A Knot-Theoretic Approach to Turbulence: Toward Predictive Invariants in 3D Fluid Flows

Abstract

Turbulence remains one of the most persistent and unresolved challenges in classical physics, where long-term prediction is constrained by chaotic instabilities and the limitations of statistical approaches. Despite decades of research, a fully predictive theory of turbulence is still lacking. In this article, I introduce a novel topological interpretation of turbulence through the lens of knot theory. Vortex lines in a turbulent flow are modeled as topological curves, allowing their entanglement structures to be classified using knot invariants such as the Jones polynomial and the linking number.

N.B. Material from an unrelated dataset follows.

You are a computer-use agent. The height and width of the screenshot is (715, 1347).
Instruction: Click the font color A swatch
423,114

I hypothesize that certain invariants remain conserved or slowly varying across turbulent regimes, even when local velocity fields evolve chaotically. These invariants may therefore serve as predictive markers that capture hidden order within turbulence. To explore this idea, I perform numerical simulations of the three-dimensional Navier–Stokes equations, from which vortex filaments are extracted and analyzed. The resulting topological structures are then classified according to their knot type, and their invariants are computed to test their robustness under turbulent evolution.

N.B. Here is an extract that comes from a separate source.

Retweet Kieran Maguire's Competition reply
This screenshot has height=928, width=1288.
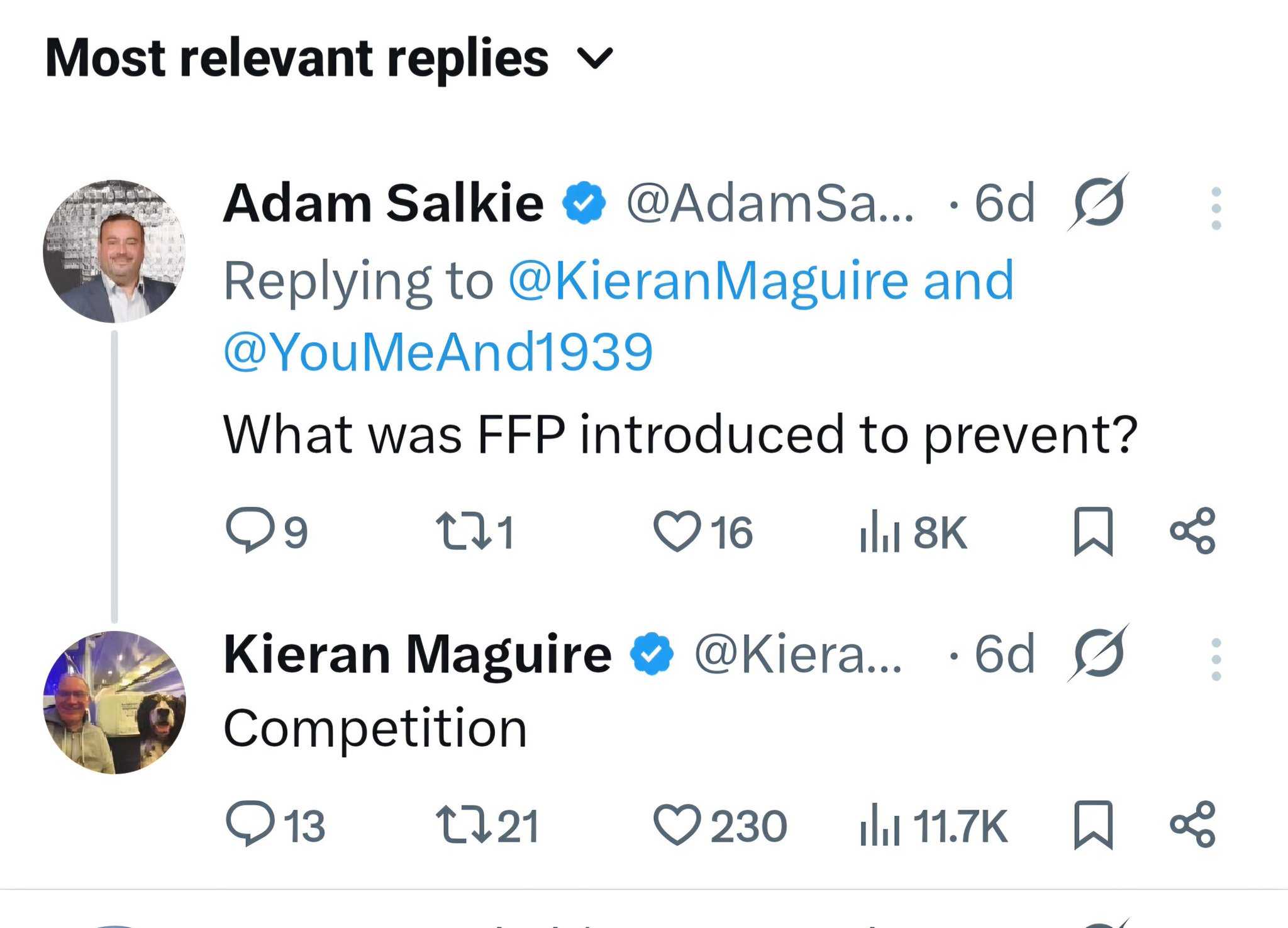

The findings suggest that turbulence may not be entirely random but instead carries topological signatures that persist across scales. Such an approach has the potential to transform the way turbulence is understood and modeled. Finally, I discuss the possible applications of this framework in industrial fluid dynamics, aerospace engineering, and turbulence control, highlighting how topological invariants could provide a pathway toward a predictive theory of turbulence.